Stephanie Hepburn is a writer in New Orleans. She is the editor in chief of #CrisisTalk. You can reach her at .
As the pandemic tumbles along month after month, carelessly going this way and that, hunkering down wherever given an opportunity, people are increasingly struggling. There’s the ongoing stress from uncertainty, fear of and the reality of the COVID-19 virus for front line workers and the general population, anxiety of and loss of employment, isolation, separation from loved ones who are ill, and increased workloads for caretakers. Kevin Fisher, executive director for NAMI Michigan, told The Detroit News that mental health providers in the state are starting to see the effects. It’s resulted in a surge in mental health demands, with calls to the state’s crisis lines up 80%. The problem for Michiganders, he noted, is the disparate access to crisis care; only two counties have urgent psychiatric care walk-in clinics. There’s also a shortage of behavioral health workers, including social workers and psychiatrists. In fact, many counties have only one psychiatrist and none specifically dedicated to children. There are mobile crisis teams across the Michigan southwest, but they vary in hours, the populations they serve, and geography, with some areas more accessible than others.

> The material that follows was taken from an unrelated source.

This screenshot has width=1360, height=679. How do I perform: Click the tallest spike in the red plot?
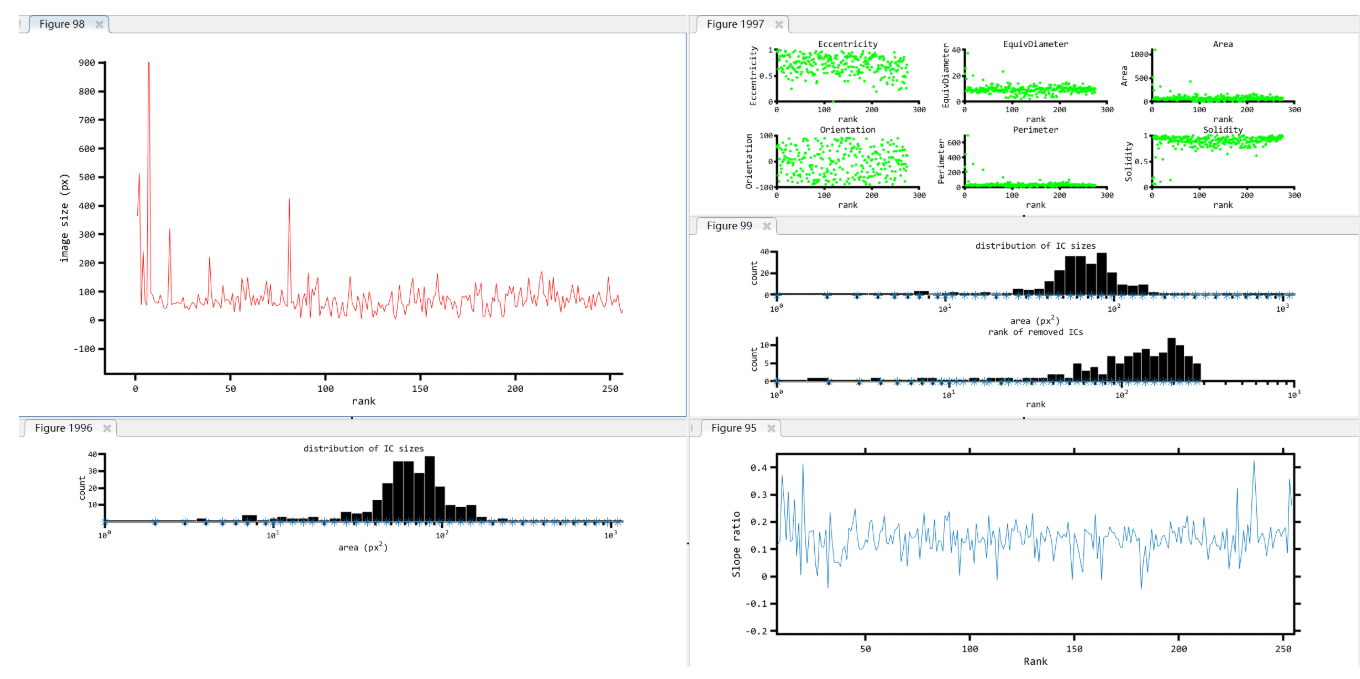pyautogui.click(x=150, y=62)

Barriers to care in Michigan have widened because of health insurance with astronomical deductibles, limited funding for public mental health agencies to treat people who are un- or under-insured, and budget cuts to Michigan’s Community Mental Health (CMH). Robert Sheehan, CEO for the state’s Community Mental Health Association, told the paper that the state cut the non-Medicaid portion of the CMH budget by 60%, which means there’s little funding to serve people not covered by Medicaid.
The chasms in services and between levels of care have to be filled somehow—people aren’t going to just stop having crises. In lieu of a robust crisis system, law enforcement has had to become the stop-gap, but Fisher said it puts officers in the role of crisis provider when it should be mental health professionals providing care. He told The Detroit News that law enforcement sometimes need to clear the scene before a social worker can enter it but that the arrival of law enforcement in and of itself can “escalate the situation” for a person in crisis. What the state needs, said Fisher, is more mobile crisis teams for police departments to partner with, allowing officers to deploy teams when they get a call from or encounter a person in crisis. Todd Mutchler, Northville Township’s manager and public safety director, told the paper that mobile crisis teams are a fail-safe for people in mental health crises. It’s “a starting point to get them services that are better than to go sit in jail on some misdemeanor charge.”